Deutsche Oppenheim Family Office AG: Diversification During Financial Crisis Showing Dividends for Family Office
No investor could have foreseen the Covid-19 pandemic. Natural disasters are unpredictable events, and uncertainty is one reason for the premium involved in taking risk. Deutsche Oppenheim Family Office AG, one of the leading multi-family offices in the German market, believes investors can prepare for extreme scenarios by diversifying their portfolios.
There are many layers to optimal diversification. That investors should diversify across single stocks, regions and sectors is common knowledge. This eliminates idiosyncratic risk, making portfolios resilient to the performance of individual companies. But what about the performance of the world economy? Which asset classes provide a hedge for global shocks such as 2020?

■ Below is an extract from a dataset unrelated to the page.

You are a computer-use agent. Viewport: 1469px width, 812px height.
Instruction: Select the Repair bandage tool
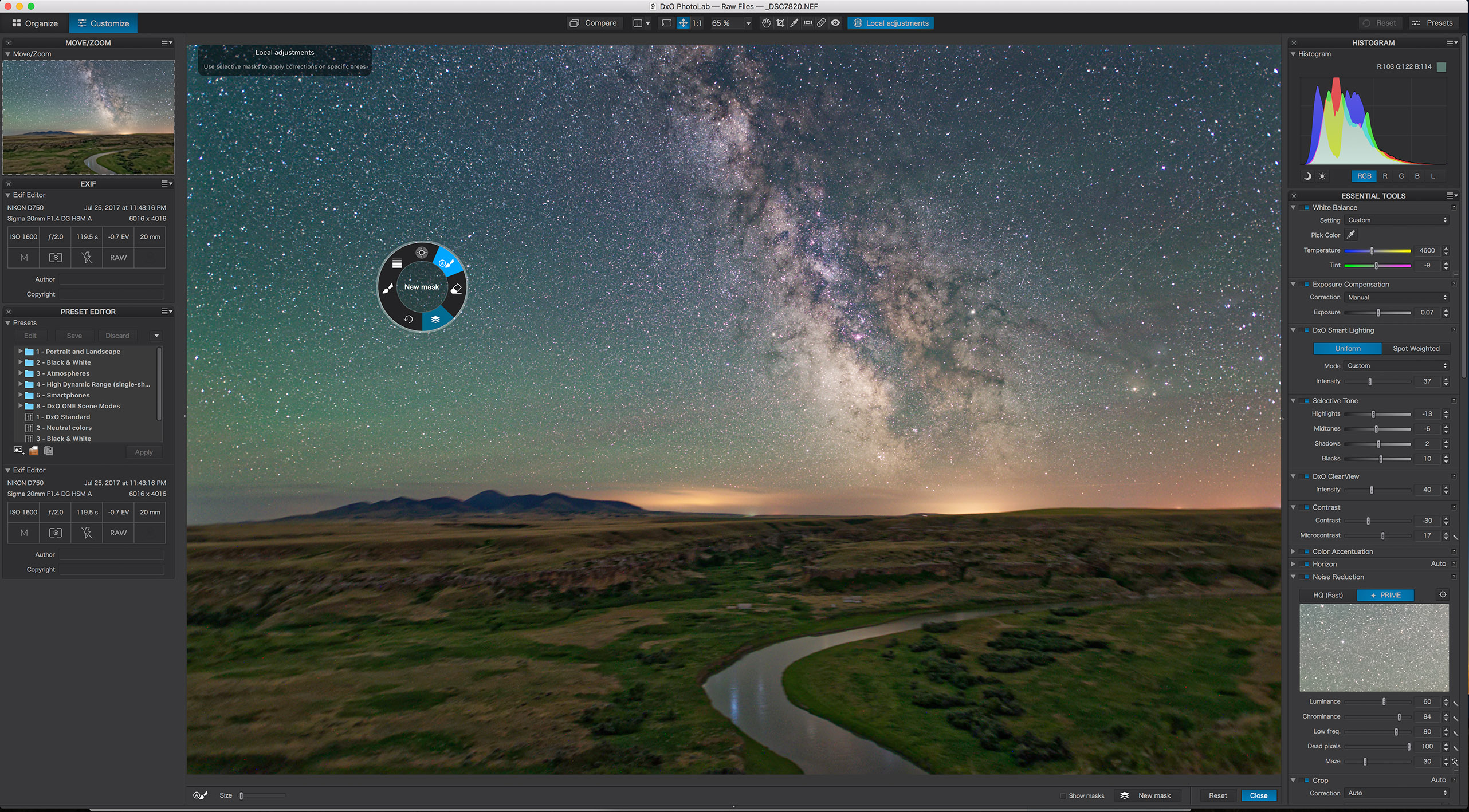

Bad news first: many asset classes that promise diversification do not provide a hedge. Corporate bonds, for example, are – statistically speaking – a hybrid of equity- and interest-rate risk. The lower the rating, the higher the equity-risk. This is the reason why high-yield bonds mostly correlate with equities and less with interest rates. Similarly, hedge funds are a statistical combination of primary asset classes such as equities, bonds, FX rates, and commodities. Hedge funds like to sell their performance as market-neutral, but often fail in times of financial distress.
“Hedge funds like to sell their performance as market-neutral, but often fail in times of financial distress.”
This is the primary reason that Deutsche Oppenheim Family Office believes none of these asset classes provide a real hedge in the case of a financial crash. From February to March 2020, broadly diversified European and US corporate bond indices lost eight percent in euros, and 12.4 percent in dollars. While corporate bonds reduced the 30 percent loss of a broadly diversified stock index, they did not provide a real hedge. A global high yield bond index was even less effective, by losing 22 percent in dollars. “Unfortunately, most asset classes failed to serve as a hedge: emerging market and convertible bonds also lost around 22 percent, a global commodity index fell by 19 percent, and a diversified hedge fund index lost almost 11 percent in dollar terms,“ says Deutsche Oppenheim’s director of quantitative investment solutions, Vladislav Gounas.
How about government bonds with low-default risk, currencies like the greenback, and commodities such as gold? These asset classes can provide a real statistical hedge since they approximate latent market-risk factors. “Suppose we ask a representative investor what risk factors drive global capital markets, that is, all equity, bond, FX, and commodity markets,” says Gounas. “Possible answers might include economic growth, monetary policy, and low interest rates. The good news is that there is a purely statistical answer to this question by combining the time series of all global equity, bond, FX, and commodity markets (as well as some macroeconomic variables such as inflation) and applying a “big data” concept called principal component analysis. This technique allows us to extract latent market-risk factors directly from financial time series.”
These purely statistical risk factors explain the movements of global capital markets by construction. The four most important risk factors already explain 67 percent of the movements of all equity, bond, currency, and commodity markets between 1999 and 2020. “The explanatory power increases to 77 percent when we look at the six most important risk factors,” says Gounas. “A handful of risk factors can explain the complex movements of global capital markets. Is that not surprising? These risk factors have the benefit of being perfectly uncorrelated with each other. Investors could construct perfectly diversified portfolios if they were able to directly invest in these statistical risk factors.”
While these perfectly diversified risk factors are not directly investible because they are purely statistical, one can sufficiently approximate them. It turns out that risk factor one mainly correlates with equities. Risk factor two has a high correlation to the USD/EUR rate, and risk factor three correlates strongly with government bonds. Finally, risk factor four exhibits a high correlation with gold. Summing up, by approximating the four most important risk factors with equities, dollar exposure, government bonds and gold, investors can construct efficiently diversified portfolios. This is an easy to implement result since all of these asset classes are investible via cost-efficient ETFs.
“Equities have the purpose to generate return during positive capital market scenarios,” says Gounas. “During less optimal scenarios, dollar exposure and currency-hedged US government bonds serve as a hedge. In extreme events such as hyperinflation, the best bet is gold.” Looking back at 2020, the greenback provided a hedge to equities when the panic in the market was largest (mid-March 2020). Currency-hedged US government bonds outperformed their European counterparts, and gold gained in value. Market scenarios where equities, bonds, the US dollar and gold all fail are unlikely – “and in that case, we should stay away from capital markets”. For most investors, this is not a valid option.